═════ AVAILABLE DATA ═════

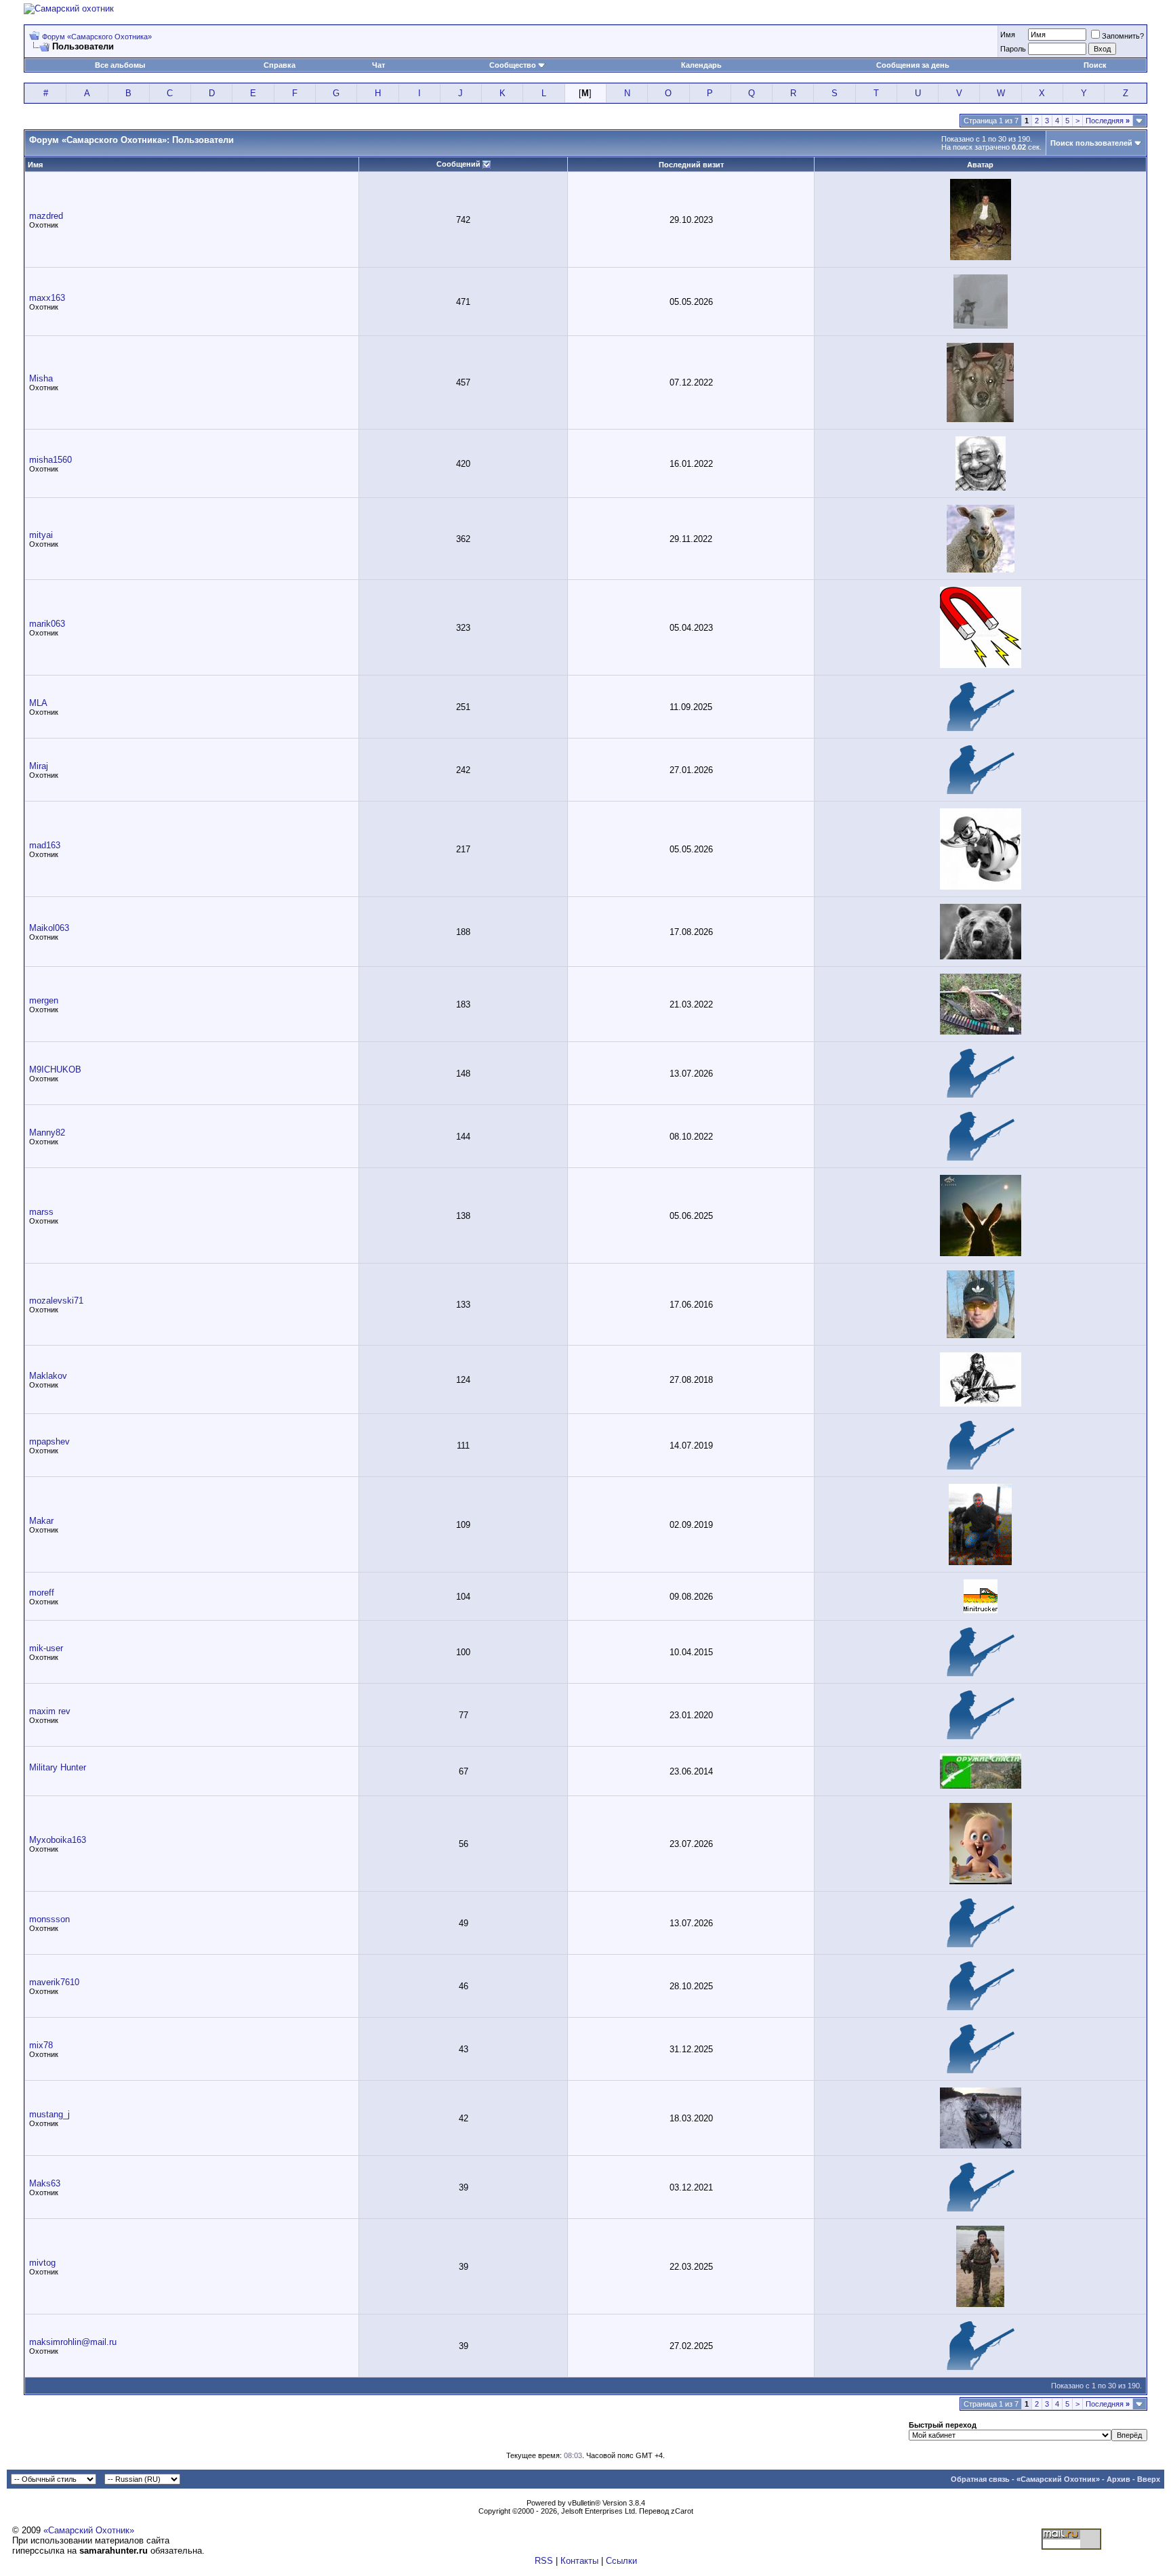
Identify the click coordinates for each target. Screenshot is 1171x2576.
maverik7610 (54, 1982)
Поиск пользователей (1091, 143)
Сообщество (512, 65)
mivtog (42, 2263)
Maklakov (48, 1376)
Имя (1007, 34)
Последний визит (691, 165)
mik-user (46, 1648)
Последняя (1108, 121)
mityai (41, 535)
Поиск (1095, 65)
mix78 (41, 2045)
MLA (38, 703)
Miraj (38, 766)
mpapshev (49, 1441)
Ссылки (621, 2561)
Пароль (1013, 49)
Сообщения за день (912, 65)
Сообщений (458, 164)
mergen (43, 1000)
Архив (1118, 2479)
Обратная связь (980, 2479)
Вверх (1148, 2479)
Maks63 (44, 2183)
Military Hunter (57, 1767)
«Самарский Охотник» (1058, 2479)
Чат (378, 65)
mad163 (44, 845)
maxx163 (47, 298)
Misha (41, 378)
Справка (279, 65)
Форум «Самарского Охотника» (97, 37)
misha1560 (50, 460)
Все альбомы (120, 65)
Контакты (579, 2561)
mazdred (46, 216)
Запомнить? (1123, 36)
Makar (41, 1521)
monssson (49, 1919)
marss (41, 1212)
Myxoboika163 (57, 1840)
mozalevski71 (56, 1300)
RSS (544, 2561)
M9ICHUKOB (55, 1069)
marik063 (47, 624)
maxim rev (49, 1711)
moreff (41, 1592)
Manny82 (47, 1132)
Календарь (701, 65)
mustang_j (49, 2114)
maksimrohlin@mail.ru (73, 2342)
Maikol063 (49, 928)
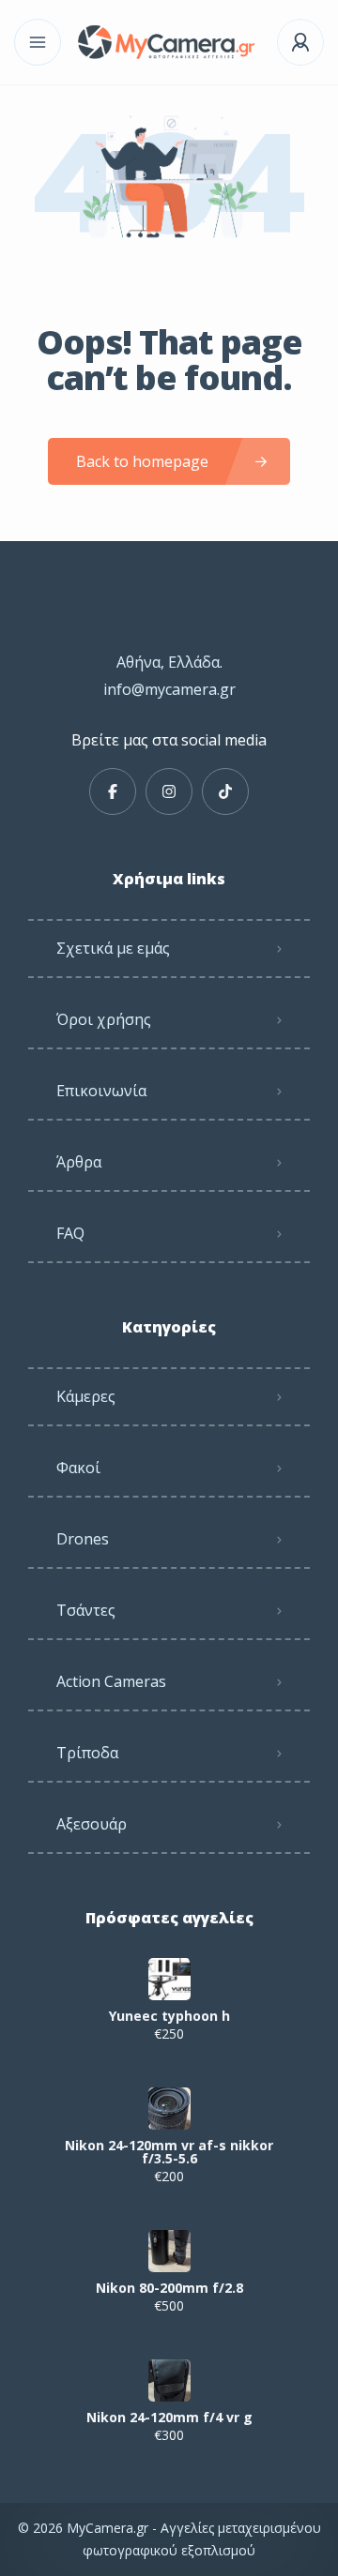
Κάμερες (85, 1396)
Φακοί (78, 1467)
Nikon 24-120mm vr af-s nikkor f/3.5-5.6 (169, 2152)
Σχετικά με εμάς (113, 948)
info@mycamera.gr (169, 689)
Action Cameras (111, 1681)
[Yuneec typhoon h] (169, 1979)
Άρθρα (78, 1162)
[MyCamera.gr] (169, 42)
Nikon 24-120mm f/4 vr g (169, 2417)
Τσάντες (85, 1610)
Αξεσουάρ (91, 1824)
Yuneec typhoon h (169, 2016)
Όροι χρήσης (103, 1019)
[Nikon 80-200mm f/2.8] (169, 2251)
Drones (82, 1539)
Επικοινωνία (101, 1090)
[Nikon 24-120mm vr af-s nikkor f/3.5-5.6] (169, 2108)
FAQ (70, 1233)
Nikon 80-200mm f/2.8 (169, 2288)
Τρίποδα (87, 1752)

═════

- ABOUT THIS EXERCISE:
Using the records above, output an exact copy without any pictures.

- RESULT:
Identify the click coordinates for each target. Screenshot is 1171x2576.
maverik7610 (54, 1982)
Поиск пользователей (1091, 143)
Сообщество (512, 65)
mivtog (42, 2263)
Maklakov (48, 1376)
Имя (1007, 34)
Последний визит (691, 165)
mik-user (46, 1648)
Последняя (1108, 121)
mityai (41, 535)
Поиск (1095, 65)
mix78 (41, 2045)
MLA (38, 703)
Miraj (38, 766)
mpapshev (49, 1441)
Ссылки (621, 2561)
Пароль (1013, 49)
Сообщения за день (912, 65)
Сообщений (458, 164)
mergen (43, 1000)
Архив (1118, 2479)
Обратная связь (980, 2479)
Вверх (1148, 2479)
Maks63 (44, 2183)
Military Hunter (57, 1767)
«Самарский Охотник» (1058, 2479)
Чат (378, 65)
mad163 (44, 845)
maxx163 (47, 298)
Misha (41, 378)
Справка (279, 65)
Форум «Самарского Охотника» (97, 37)
misha1560 (50, 460)
Все альбомы (120, 65)
Контакты (579, 2561)
mazdred (46, 216)
Запомнить? (1123, 36)
Makar (41, 1521)
monssson (49, 1919)
marss (41, 1212)
Myxoboika163 (57, 1840)
mozalevski71 (56, 1300)
RSS (544, 2561)
M9ICHUKOB (55, 1069)
marik063 (47, 624)
maxim rev (49, 1711)
moreff (41, 1592)
Manny82 (47, 1132)
Календарь (701, 65)
mustang_j (49, 2114)
maksimrohlin@mail.ru (73, 2342)
Maikol063 (49, 928)
Κάμερες (85, 1396)
Φακοί (78, 1467)
Nikon 24-120mm vr af-s nikkor f/3.5-5.6 (169, 2152)
Σχετικά με εμάς (113, 948)
info@mycamera.gr (169, 689)
Action Cameras (111, 1681)
[Yuneec typhoon h] (169, 1979)
Άρθρα (78, 1162)
[MyCamera.gr] (169, 42)
Nikon 24-120mm f/4 vr g (169, 2417)
Τσάντες (85, 1610)
Αξεσουάρ (91, 1824)
Yuneec typhoon h (169, 2016)
Όροι χρήσης (103, 1019)
[Nikon 80-200mm f/2.8] (169, 2251)
Drones (82, 1539)
Επικοινωνία (101, 1090)
[Nikon 24-120mm vr af-s nikkor f/3.5-5.6] (169, 2108)
FAQ (70, 1233)
Nikon 80-200mm f/2.8 (169, 2288)
Τρίποδα (87, 1752)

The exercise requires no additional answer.